Yes. Maybe a little color is exactly right. In the small commercial segment, we saw -- we're seeing those endorsements coming -- turning positive in the second half of the year, middle market, it's slower to see that turn, although we did see it turn positive in December. To your question of like where? This won't surprise you, right? We're seeing positive activity in the technology sectors, professional services, human services, contractors and the laggards, not surprisingly, our restaurants and hospitality. So, nothing all that surprising, but we do see some nice momentum starting to come through.

Jeffrey M. Farber -- Executive Vice President, Chief Financial Officer

And this is Jeff, I would just add that hospitality and restaurants are roughly 3% of the portfolio. So it's a pretty tiny piece.

Matt Carletti -- JMP Securities -- Analyst

Thank you very much for the answers and better luck in 2021.

Operator

Our next question comes from Mike Zaremski with Credit Suisse.

Mike Zaremski -- Credit Suisse -- Analyst

Good morning. Maybe sticking -- starting with the outlook. You can maybe kind of offer some color on are you -- which lines of business -- maybe Personal Lines versus Commercial Lines, you feel better or worse about? Or I don't know if that's something you could provide, but it feels like -- are you -- maybe you can give us some color on whether you think kind of Personal Lines profitability tapers off a bit? And in Commercial Lines, is kind of where you feel the comments about rate meaningfully exceeding loss trend, is that more kind of a commercialized focused comment?

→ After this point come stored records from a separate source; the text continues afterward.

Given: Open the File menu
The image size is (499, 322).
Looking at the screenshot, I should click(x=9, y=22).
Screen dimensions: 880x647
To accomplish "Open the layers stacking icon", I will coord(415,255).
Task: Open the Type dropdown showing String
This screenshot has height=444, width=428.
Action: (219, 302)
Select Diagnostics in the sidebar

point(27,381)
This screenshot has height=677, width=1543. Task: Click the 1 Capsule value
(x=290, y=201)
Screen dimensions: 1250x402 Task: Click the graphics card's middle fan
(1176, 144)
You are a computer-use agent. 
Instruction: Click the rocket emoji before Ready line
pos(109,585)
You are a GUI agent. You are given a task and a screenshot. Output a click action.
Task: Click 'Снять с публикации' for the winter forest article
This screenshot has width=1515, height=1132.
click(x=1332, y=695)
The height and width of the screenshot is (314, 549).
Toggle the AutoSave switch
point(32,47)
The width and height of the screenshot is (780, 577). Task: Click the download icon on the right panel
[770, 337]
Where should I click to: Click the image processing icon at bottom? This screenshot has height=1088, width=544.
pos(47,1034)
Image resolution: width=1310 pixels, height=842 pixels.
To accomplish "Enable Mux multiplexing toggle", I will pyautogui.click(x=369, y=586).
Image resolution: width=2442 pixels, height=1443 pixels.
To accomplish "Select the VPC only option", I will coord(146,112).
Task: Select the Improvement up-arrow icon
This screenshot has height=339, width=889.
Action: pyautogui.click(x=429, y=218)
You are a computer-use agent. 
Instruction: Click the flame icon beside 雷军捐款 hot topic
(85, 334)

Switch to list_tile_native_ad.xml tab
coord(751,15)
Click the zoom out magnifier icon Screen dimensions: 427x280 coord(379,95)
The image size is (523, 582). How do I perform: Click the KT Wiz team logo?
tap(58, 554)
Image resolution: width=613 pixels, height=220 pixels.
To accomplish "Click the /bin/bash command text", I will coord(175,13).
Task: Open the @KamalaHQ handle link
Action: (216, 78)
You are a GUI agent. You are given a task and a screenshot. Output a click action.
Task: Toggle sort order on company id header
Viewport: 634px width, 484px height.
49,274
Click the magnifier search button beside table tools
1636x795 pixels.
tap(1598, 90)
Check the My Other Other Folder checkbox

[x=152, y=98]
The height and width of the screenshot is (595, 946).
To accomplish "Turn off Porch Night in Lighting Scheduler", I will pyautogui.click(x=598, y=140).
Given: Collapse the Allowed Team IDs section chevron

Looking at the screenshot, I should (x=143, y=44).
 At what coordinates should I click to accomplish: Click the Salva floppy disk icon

Any color would be great.

John C. Roche -- President and Chief Executive Officer

Yes. Thanks, Mike. This is Jack, again. I'll say a few words about that and then ask my colleagues to chime in. In a lot of ways, I would start with the fact that we are really pleased that we have a broad-based profitability across our portfolio, but we do have different market conditions on the Personal Line side and the Commercial Line side, which is obvious to all. I do think that as we look into 2021, there's a number of dynamics. Obviously, we think that we will see some continued loss frequency benefits, particularly in the first half of 2021, predominantly in Personal Lines, and there is a bit of hyper competition. We believe that as that wanes, we will see people adjust the dials. It's hard to price new business so competitively for a prolonged period of time without getting way behind more normal loss trends, so history repeats itself. We will see those dials get adjusted by our competitors, and we're trying to be thoughtful about how we can be positioned when that comes back.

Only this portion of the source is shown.